• _Exercise aim_
Of the entries below, restate word for word only the section that runs from the line with "Given: Continue with the 下一步(N) button" to the line with "326x419 pixels. Task: Click", counting both ends.

• _Provided information_
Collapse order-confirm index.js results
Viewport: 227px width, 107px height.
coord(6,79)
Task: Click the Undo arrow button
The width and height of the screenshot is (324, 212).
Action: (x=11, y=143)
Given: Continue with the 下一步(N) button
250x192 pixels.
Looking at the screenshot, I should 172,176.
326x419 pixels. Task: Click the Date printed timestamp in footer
* * *
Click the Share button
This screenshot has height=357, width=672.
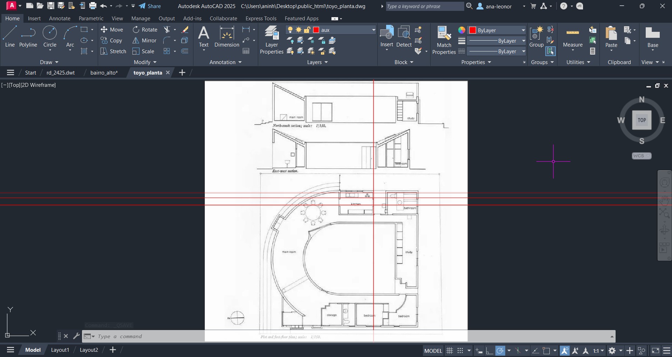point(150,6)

• _Exercise result_
Given: Continue with the 下一步(N) button
250x192 pixels.
Looking at the screenshot, I should 172,176.
326x419 pixels. Task: Click the Date printed timestamp in footer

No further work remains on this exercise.